NRG has discovered new second-generation mPTP inhibitors that have the ability to cross the blood-brain barrier. However, the targets of these agents when they block mPTP are unknown.
The new funding will be used to advance a project called “Novel Inhibitors of Cell Death for the Treatment of People with Parkinson’s Disease.” The project’s investigators, led by Miller and Anthony Richard Rutter, PhD, also an NRG co-founder, will attempt to understand the molecular targets of the company’s small molecules.

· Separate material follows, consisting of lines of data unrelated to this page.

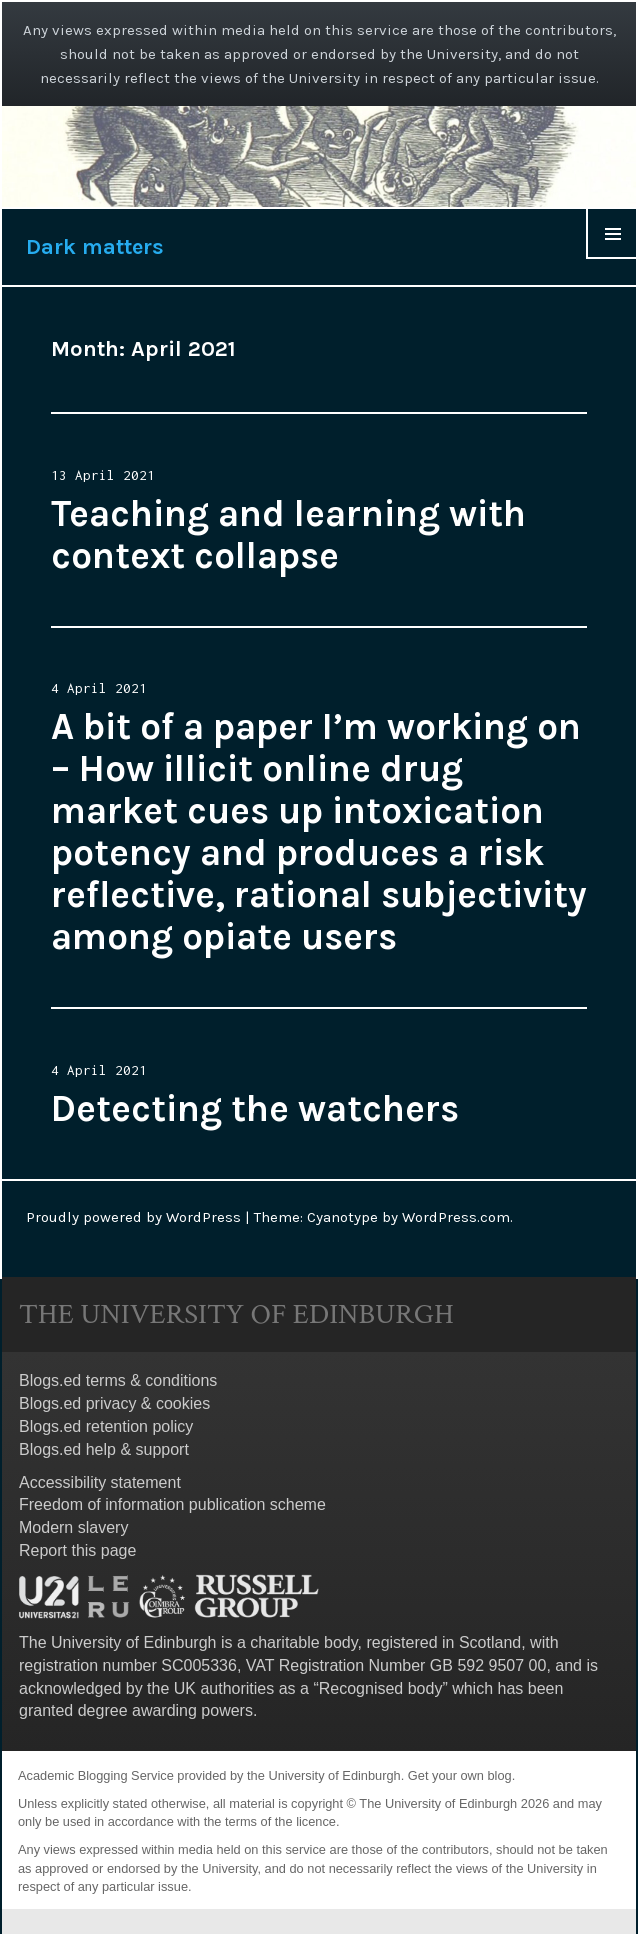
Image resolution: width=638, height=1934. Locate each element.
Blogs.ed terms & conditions (118, 1380)
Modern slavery (73, 1527)
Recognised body (381, 1688)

This research will advance the progression of mPTP inhibitors into early clinical trials in people with Parkinson’s.
“Our mission is to support development of life-changing treatments for people with Parkinson’s disease, and we are pleased to provide funding for this project toward that goal,” said Marco Baptista, PhD, MJFF vice president of research programs.
In August 2020, NRG received a £1 million (about $1.4 million) funding boost from Parkinson’s UK through its drug development arm, Parkinson’s Virtual Biotech. The neuroscience company also plans to secure Series A funding to advance the development and clinical testing of its lead candidates.